Other than as described under Item 3 above, Mr. Hyman does not currently have any plans or proposals that relate to, or would result in, any of the matters listed in Items 4(a)(j) of Schedule 13D, although, depending on the factors discussed herein, Mr. Hyman may change the purpose or formulate different plans or proposals with respect thereto at any time.


CUSIP No. 29977A105    SCHEDULE 13D    Page 4 of 5

 

Item 5. Interest in Securities of the Issuer.

(a) (b) The information contained in the cover page of this Schedule 13D is incorporated herein by reference.

(c) On February 15, 2022, in connection with his service as Vice Chairman of the Issuer, Mr. Hyman was granted an award of 15,989 restricted stock units which vest in four equal annual installments beginning on February 4, 2023. On February 4, 2022, Mr. Hyman surrendered 5,896 shares to the Issuer for the payment of taxes in connection with the vesting of previously granted restricted stock unit awards.
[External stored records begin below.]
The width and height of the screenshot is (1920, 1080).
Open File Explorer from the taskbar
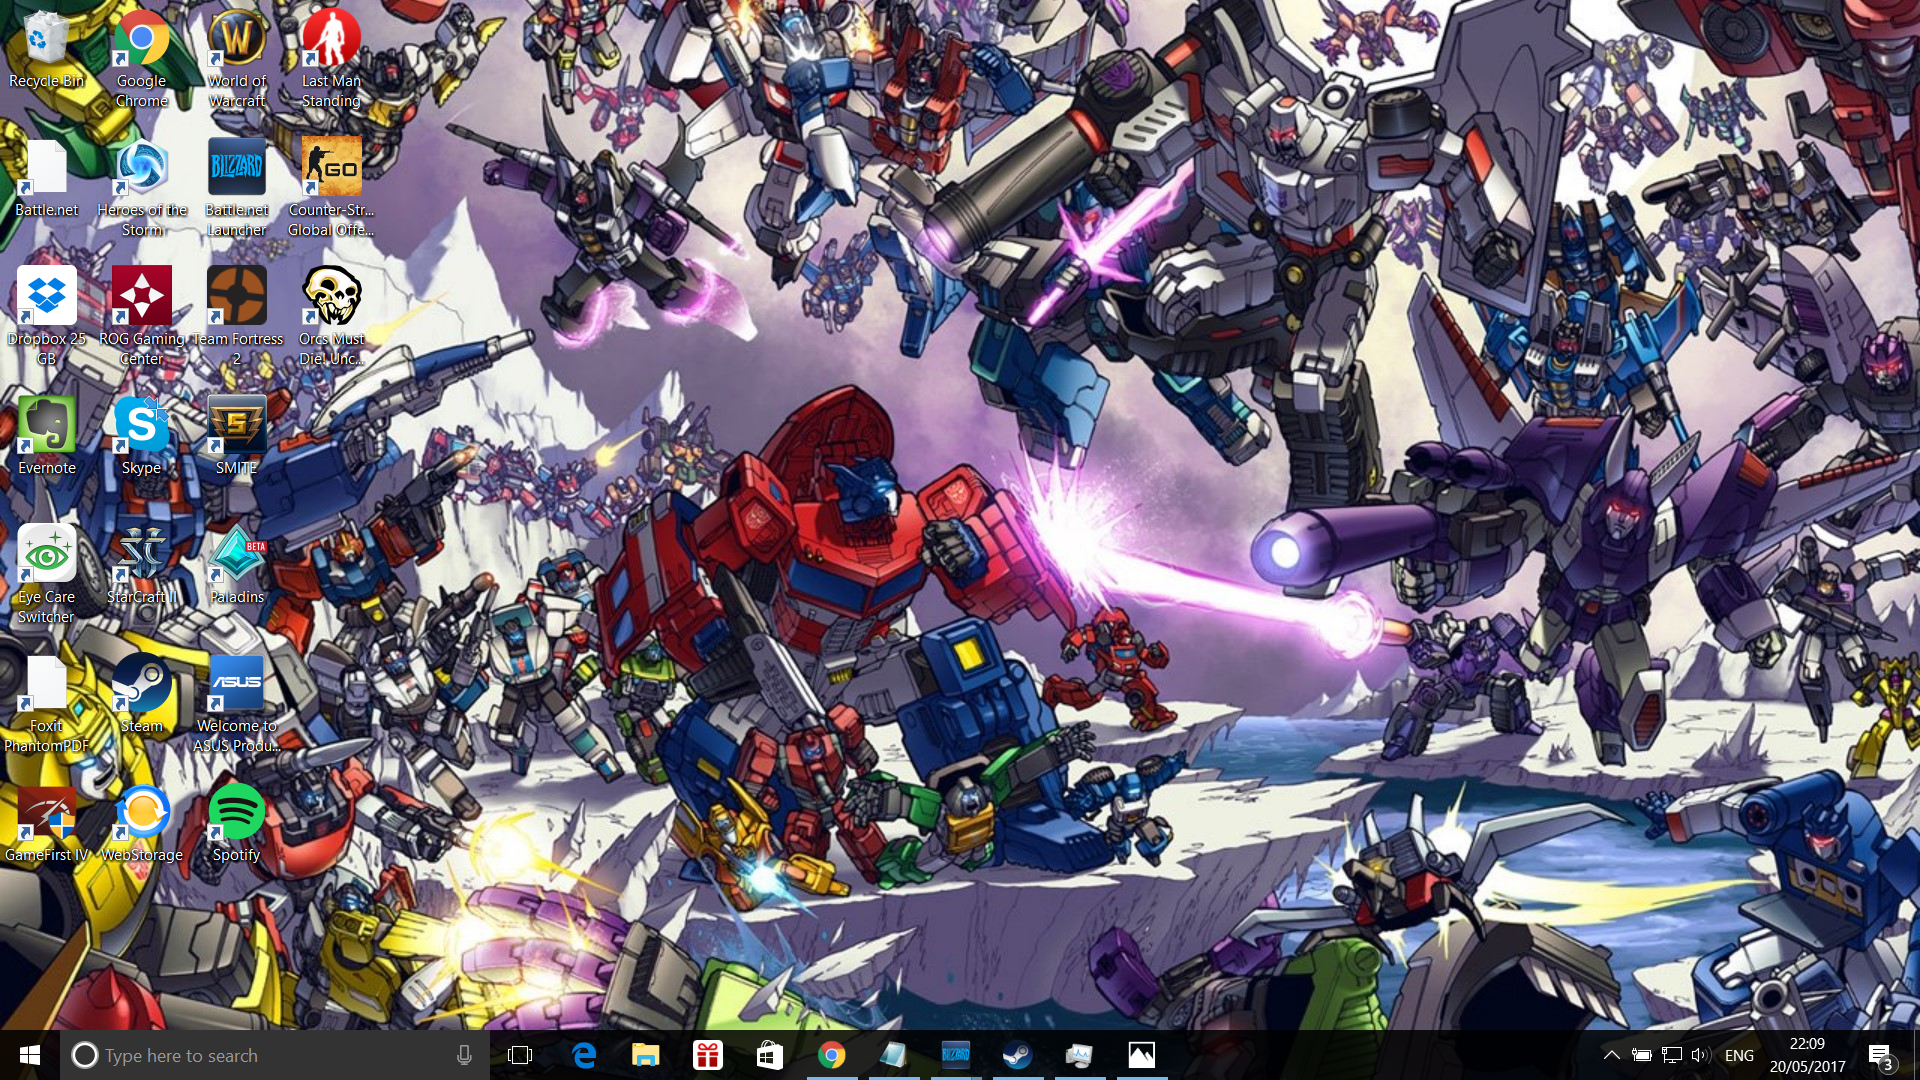[x=645, y=1055]
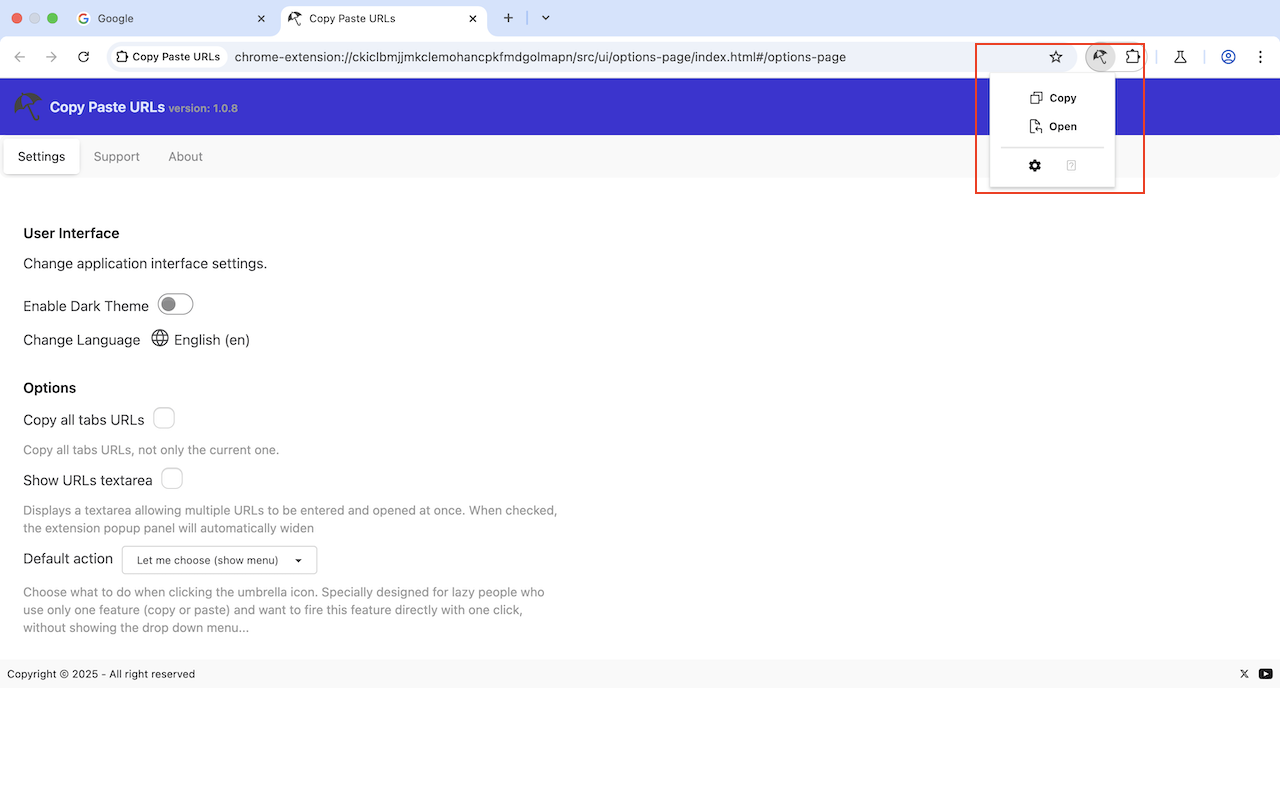This screenshot has height=800, width=1280.
Task: Expand the tab search chevron in the tab strip
Action: pos(545,18)
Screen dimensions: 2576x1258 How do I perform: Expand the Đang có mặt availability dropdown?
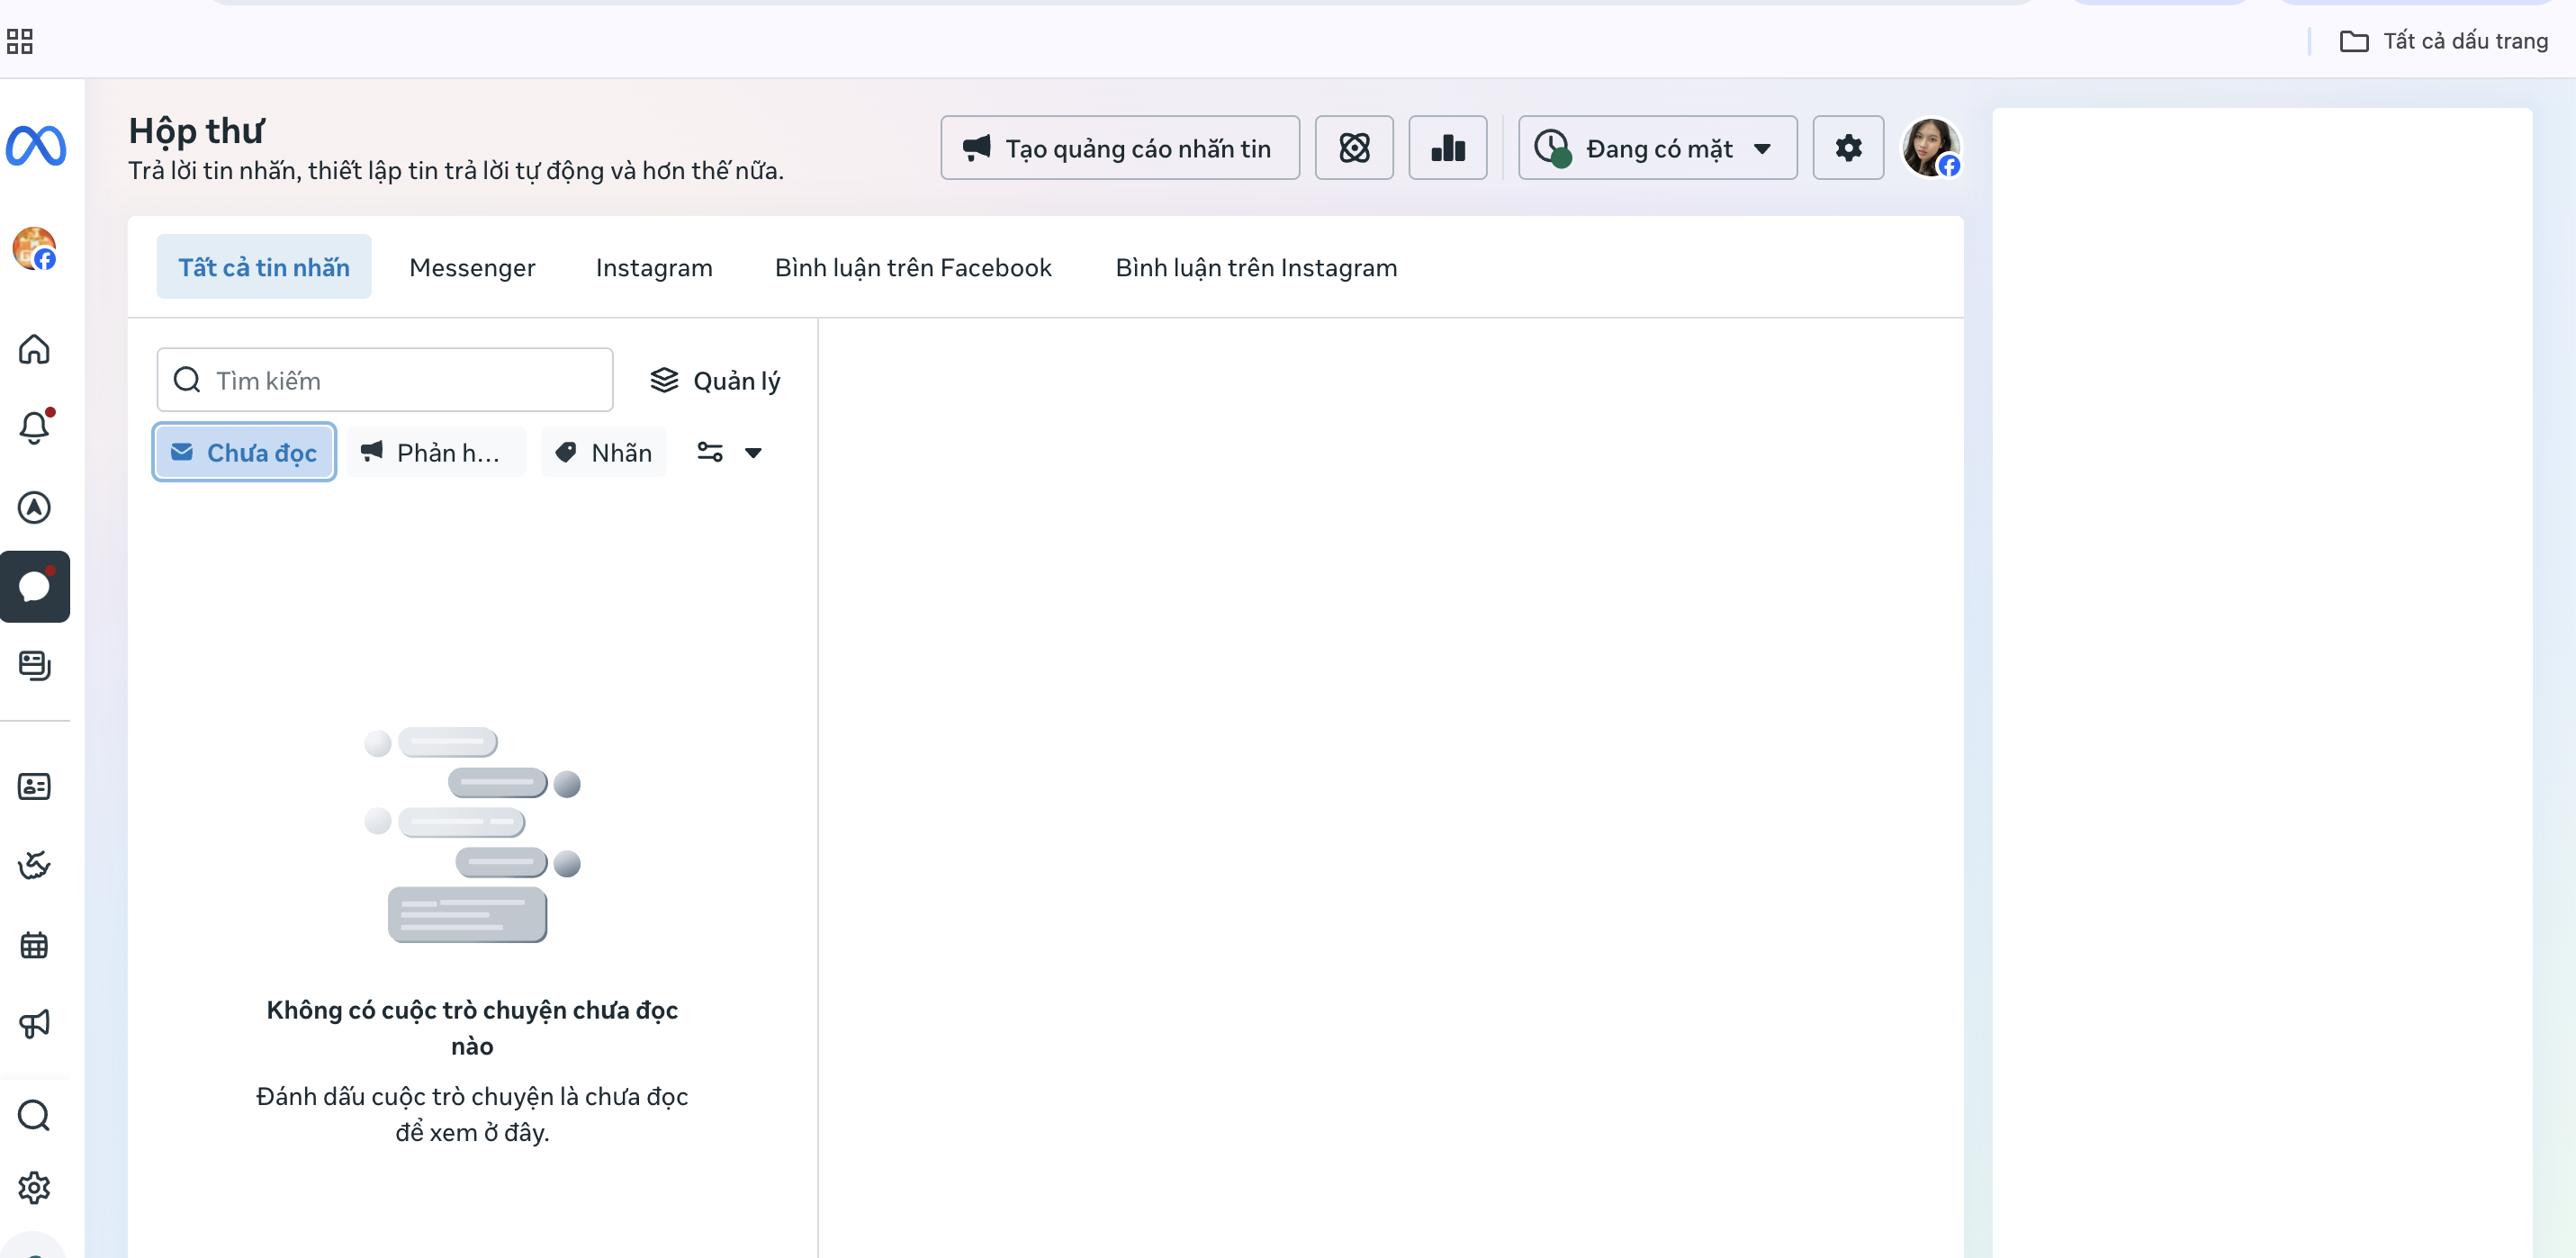coord(1656,148)
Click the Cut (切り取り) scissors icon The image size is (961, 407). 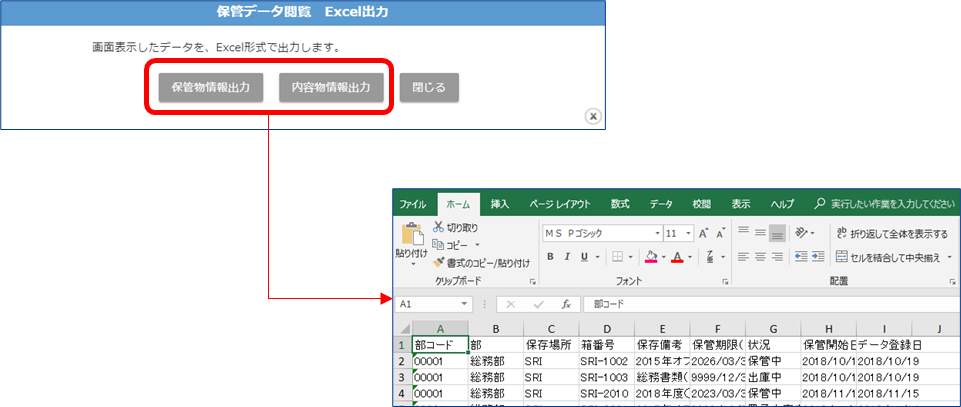(438, 228)
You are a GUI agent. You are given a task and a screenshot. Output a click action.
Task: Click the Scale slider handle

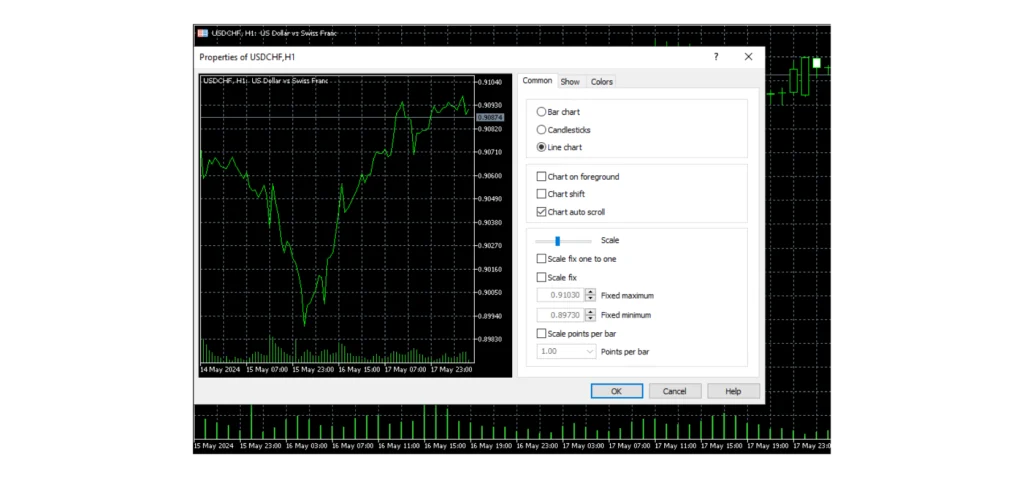pyautogui.click(x=557, y=241)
(d) Except as described in this Schedule 13D, no other person is known by Mr. Hyman to have the right to receive or the power to direct the receipt of dividends from, or the proceeds from the sale of, the Class A Common Stock beneficially owned by Mr. Hyman.

(e) Not applicable.

Item 6. Contracts, Arrangements, Understandings or Relationships with Respect to Securities of the Issuer.

Except as set forth herein, Mr. Hyman is not party to any contracts, arrangements, understandings or relationships (legal or otherwise) with any person with respect to any securities of the Issuer, including but not limited to any contracts, arrangements, understandings or relationships concerning the transfer or voting of such securities, finders fees, joint ventures, loan or option arrangements, puts or calls, guarantees of profits, division of profits or losses, or the giving or withholding of proxies.


CUSIP No. 29977A105    SCHEDULE 13D    Page 5 of 5

 

SIGNATURE

After reasonable inquiry and to the best of my knowledge and belief, the undersigned certifies that the information set forth in this statement is true, complete and correct.